Lipnicki wasn’t the only kid on that set to be on the receiving end of Cruise’s giving spirit. When he heard that Cruise continued to talk with the child actor who was cut from Jerry Maguire before Lipnicki was brought on, he said, “Tom is so amazing, I’m really not surprised. I heard that, and I was like, That’s Tom.”

Besides offering personalized advice at will, birthdays provide Cruise with a chance to dote on his former co-workers on a yearly basis. Dakota Fanning recently revealed that Cruise’s special way of keeping in touch after War of the Worlds was through presents. “He has sent me a birthday gift every year since I was 11 years old,” Fanning told Andy Cohen on Watch What Happens Live this summer. “Beautiful gifts,” which are “usually shoes.”

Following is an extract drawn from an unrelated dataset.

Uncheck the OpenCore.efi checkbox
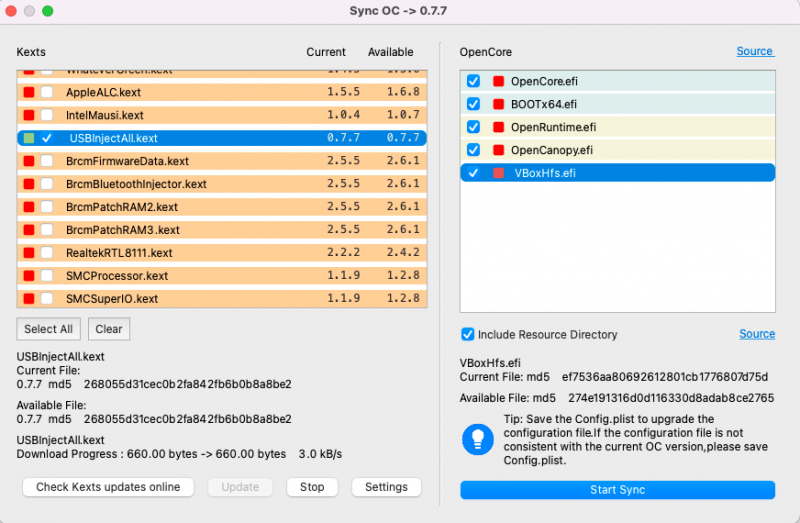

Zellweger, Cruise’s co-star in Maguire, echoed Fanning’s experience in an interview with Vanity Fair ahead of the 20th anniversary of the film.

“He never forgets my birthday,” Zellweger said (she declined to mention if he gives her shoes or something else). She “will say that he’s always so thoughtful and generous, and it’s sweet that he always remembers, because I’m sure he has quite a bit on his plate.”

For all those New Year’s resolutions that stipulate “reach out to old friends” or even just “don’t cancel plans always,” Cruise as a friendship lifer might serve as inspiration.